2. Callen JP. A clinical approach to the vasculitis patient in the dermatologic office. Clin Dermatol 1999; 17: 549-53.

3. Chua SH, Lim JT, Ang CB. Cutaneous vasculitis seen at a skin referral centre in Singapore. Singapore Med J 1999; 40: 147-50.

4. Stanley JR. Pemphigus. In: Freedberg IM, Eisen AZ, Wolff K, Austen KF, Goldmsith LA, Katz SI, Fitzpatrick TB, editors. Dermatology in general medicine. New York: McGraw-Hill; 1999. p. 654-65.

5. Brandsen R, Frusic-Zlotkin M, Lyubimov H, Yunes F, Michel B, Tamir A, et al. Circulating pemphigus IgG in families of patients with pemphigus: Comparison of indirect immunofluorescence, direct immunofluorescence, and immunoblotting. J Am Acad Dermatol 1997; 36: 44-52.
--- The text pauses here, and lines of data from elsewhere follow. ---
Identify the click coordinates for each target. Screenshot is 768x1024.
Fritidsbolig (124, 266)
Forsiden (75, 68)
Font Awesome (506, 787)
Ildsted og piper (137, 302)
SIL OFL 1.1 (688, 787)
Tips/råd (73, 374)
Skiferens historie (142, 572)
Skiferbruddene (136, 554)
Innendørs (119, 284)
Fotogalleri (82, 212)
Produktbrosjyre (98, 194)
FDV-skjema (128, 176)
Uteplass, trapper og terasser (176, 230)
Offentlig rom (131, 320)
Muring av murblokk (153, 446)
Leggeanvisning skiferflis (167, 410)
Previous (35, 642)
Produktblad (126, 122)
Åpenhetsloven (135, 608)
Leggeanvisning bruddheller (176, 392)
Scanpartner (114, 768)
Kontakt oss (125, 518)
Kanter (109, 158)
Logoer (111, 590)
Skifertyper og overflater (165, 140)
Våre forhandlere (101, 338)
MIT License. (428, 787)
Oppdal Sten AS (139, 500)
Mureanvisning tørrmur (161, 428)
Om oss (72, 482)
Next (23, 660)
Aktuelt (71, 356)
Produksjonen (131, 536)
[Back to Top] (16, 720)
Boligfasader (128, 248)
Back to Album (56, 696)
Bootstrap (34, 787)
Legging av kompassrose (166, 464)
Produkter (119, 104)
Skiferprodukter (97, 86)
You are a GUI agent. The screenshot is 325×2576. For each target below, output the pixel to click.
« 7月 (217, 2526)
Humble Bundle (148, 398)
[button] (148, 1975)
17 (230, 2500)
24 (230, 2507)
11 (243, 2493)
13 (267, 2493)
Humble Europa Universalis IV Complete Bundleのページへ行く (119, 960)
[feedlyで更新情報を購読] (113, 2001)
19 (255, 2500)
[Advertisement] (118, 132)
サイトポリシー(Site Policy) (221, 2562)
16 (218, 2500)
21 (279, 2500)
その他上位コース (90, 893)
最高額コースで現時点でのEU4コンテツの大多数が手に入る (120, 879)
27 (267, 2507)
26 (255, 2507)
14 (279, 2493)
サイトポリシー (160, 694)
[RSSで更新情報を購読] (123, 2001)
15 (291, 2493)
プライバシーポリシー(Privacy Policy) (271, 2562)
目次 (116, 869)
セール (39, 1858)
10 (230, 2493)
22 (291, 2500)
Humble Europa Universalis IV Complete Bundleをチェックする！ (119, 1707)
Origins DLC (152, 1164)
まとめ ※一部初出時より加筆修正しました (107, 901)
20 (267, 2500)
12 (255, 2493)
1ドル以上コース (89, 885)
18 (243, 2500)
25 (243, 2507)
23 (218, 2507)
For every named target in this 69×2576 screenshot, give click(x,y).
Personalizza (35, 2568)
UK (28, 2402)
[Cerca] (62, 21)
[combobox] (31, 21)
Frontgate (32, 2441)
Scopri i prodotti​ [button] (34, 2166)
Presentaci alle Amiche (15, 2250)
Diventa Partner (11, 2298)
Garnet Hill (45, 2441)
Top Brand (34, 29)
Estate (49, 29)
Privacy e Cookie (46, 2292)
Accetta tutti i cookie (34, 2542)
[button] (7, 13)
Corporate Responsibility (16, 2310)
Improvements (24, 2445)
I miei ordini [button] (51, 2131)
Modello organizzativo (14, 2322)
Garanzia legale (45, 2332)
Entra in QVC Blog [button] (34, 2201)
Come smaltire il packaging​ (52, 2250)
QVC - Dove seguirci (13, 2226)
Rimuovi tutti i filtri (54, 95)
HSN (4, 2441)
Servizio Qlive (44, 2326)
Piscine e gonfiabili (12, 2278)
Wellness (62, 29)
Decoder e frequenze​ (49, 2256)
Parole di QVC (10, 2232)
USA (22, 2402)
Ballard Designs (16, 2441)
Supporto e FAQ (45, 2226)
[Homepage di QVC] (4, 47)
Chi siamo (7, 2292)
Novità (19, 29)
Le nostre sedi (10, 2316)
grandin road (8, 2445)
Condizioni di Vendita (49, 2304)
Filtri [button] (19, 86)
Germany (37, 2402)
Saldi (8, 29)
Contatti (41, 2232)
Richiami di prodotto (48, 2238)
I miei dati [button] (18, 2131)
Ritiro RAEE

6. Wojnarowska F, Eady RAJ, Burge SM. Bullous eruptions. In: Champion RH, Burton JL, Burns DA, Breathnach SM. Textbook of dermatology. Oxford: Blackwell Science; 1998. p.1817-98.

7. Jorizzo JL. Livedoid vasculopathy: what is it? Arch Dermatol 1998; 134: 491-3.

8. Zagorodniuk I, Weltfriend S, Shtruminger L, Sprecher E, Kogan O, Pollack S, Bergman R. A comparison of anti-desmoglein antibodies and indirect immunofluorescence in the serodiagnosis of pemphigus vulgaris. Int J Dermatol 2005; 44: 541-4.